Мещеряк раздумчиво опустил голову.
— Струсил? Бежишь? — вырвалось вдруг из десятка голосистых глоток.
— Собой не хвалюсь, — спокойно ответил стрелец. — Но так думаю: уйдем, а дорога утоптана сюда. Силы набраться надо, чтобы навек Сибирь взять!
По войску пошел гомон. Все выжидательно уставились на воеводу и на атамана Мещеряка. Воевода Глухов выступил вперед. Мало кто его видел и слышал, — всем повелевал Ермак. Слово атамана было — кремень, закон. Каждый верил в батькину силу и мудрость. Батька был свой — мужик. А Глухов — воевода, может умный и толковый человек, но не свой брат — не казак. Да и он сам шел всегда за Ермаком. Теперь, когда Глухов заговорил, все настороженно замолчали.

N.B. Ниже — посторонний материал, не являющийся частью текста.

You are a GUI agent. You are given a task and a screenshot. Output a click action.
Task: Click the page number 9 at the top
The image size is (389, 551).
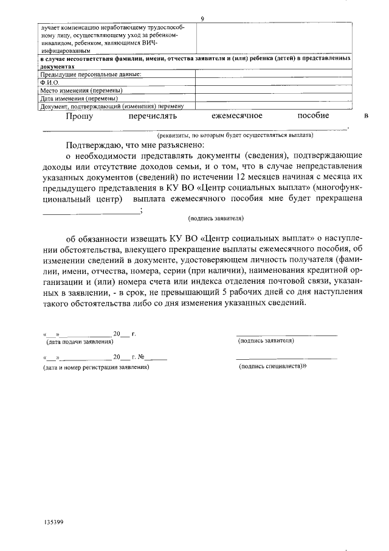point(202,19)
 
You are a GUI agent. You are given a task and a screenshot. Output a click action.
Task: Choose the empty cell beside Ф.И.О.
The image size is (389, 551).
point(273,82)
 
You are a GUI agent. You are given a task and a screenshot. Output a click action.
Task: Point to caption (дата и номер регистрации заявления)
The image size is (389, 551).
point(96,367)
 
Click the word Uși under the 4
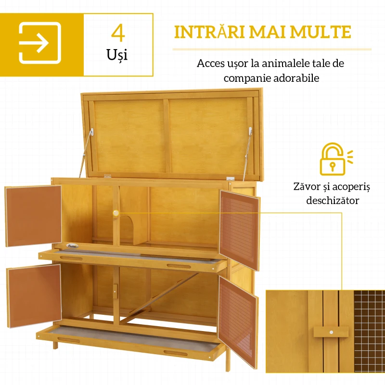click(x=118, y=54)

— Люди, кто из вас запамятовал гибельное сидение в Искере, когда Карача обложил его темной силой? С нами был муж храбрый, и мы выстояли. А сейчас нас мало и, что скрывать, в душе у всякого червоточинка, — как без него? У татар же духа прибавилось. Выстоим ли сейчас? Подумать надо!
Гул пошел по толпе. Опять раздались сильные казачьи голоса:
— Мы костьми ляжем. Не уйдем отсюда!